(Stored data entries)
== Segment start ==
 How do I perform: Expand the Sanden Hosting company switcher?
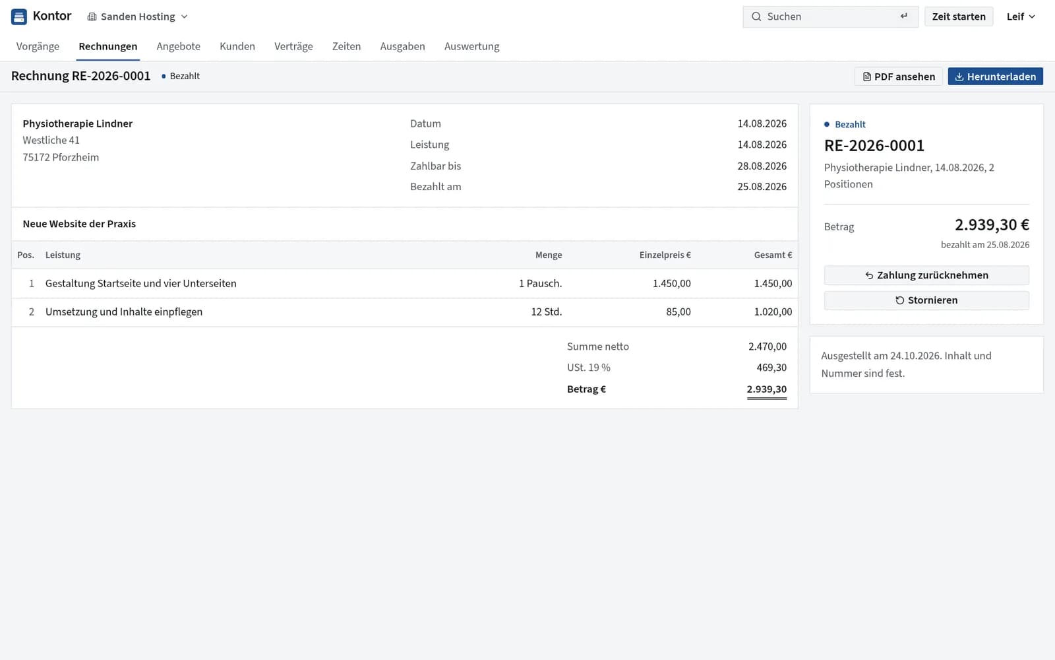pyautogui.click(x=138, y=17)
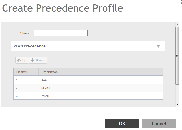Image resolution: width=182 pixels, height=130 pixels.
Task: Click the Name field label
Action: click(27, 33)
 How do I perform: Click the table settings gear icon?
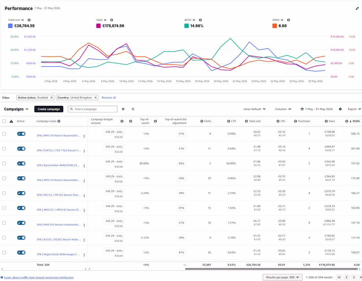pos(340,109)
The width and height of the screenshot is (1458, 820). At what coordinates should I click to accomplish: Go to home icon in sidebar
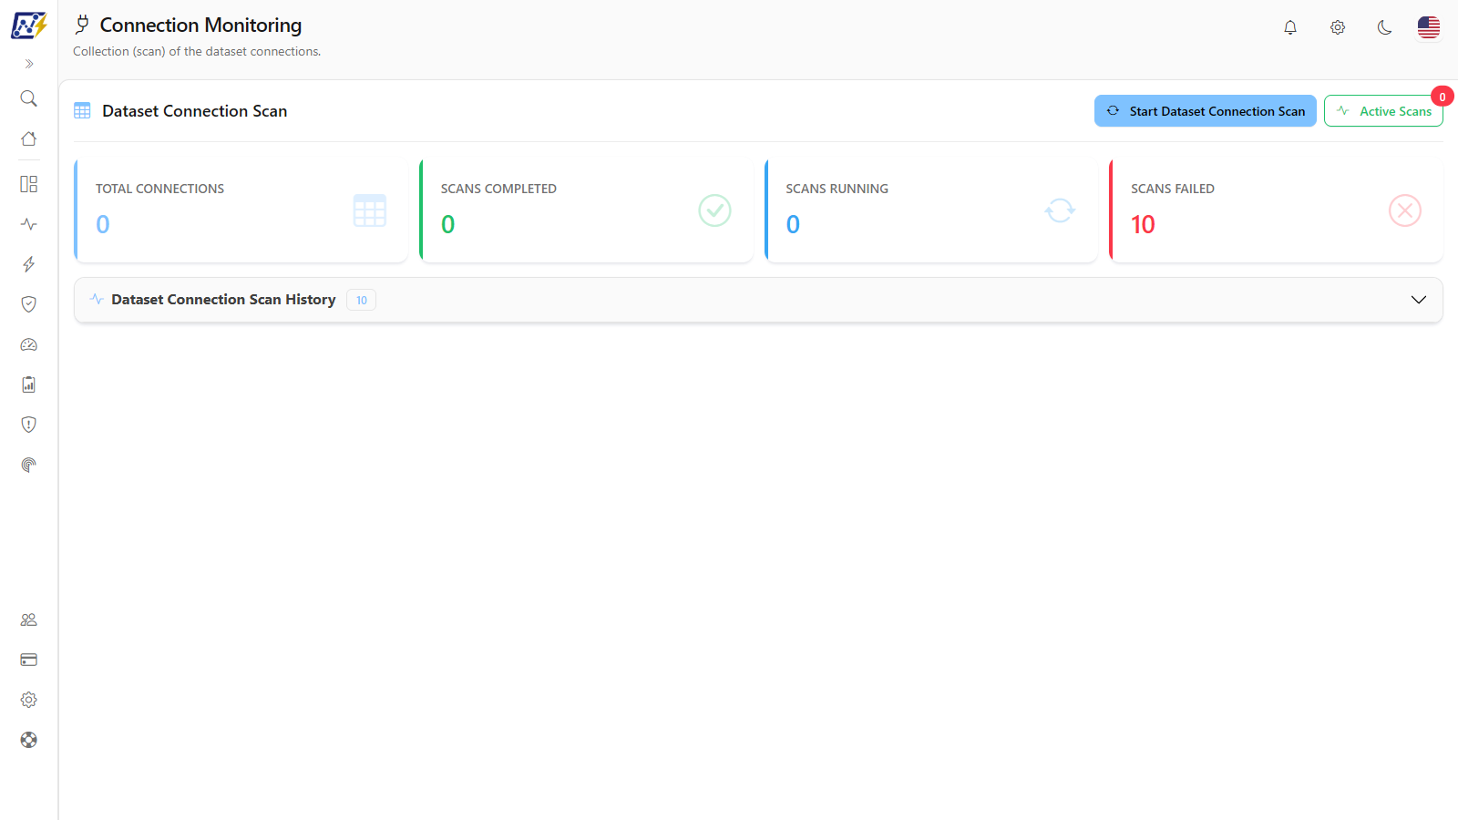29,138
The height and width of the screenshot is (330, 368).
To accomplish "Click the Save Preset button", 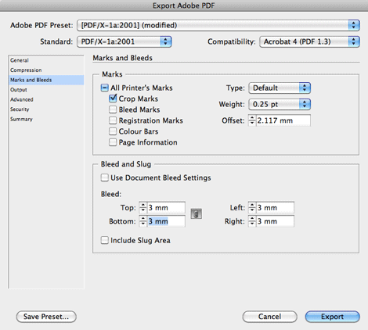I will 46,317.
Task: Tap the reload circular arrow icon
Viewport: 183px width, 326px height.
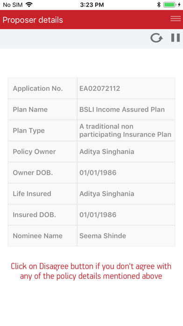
== Segment end ==
[Problem requirements] Repeat only what lies between the start of the data and the end of the line containing "The height and", exactly, with pictures left out.

[Your solution]
 How do I perform: Expand the Sanden Hosting company switcher?
pyautogui.click(x=138, y=17)
Image resolution: width=182 pixels, height=130 pixels.
Task: Click the Name field label
Action: click(27, 33)
 How do I perform: Click the table settings gear icon?
pos(340,109)
The width and height of the screenshot is (1458, 820). At what coordinates should I click to accomplish: Go to home icon in sidebar
29,138
The height and width of the screenshot is (330, 368).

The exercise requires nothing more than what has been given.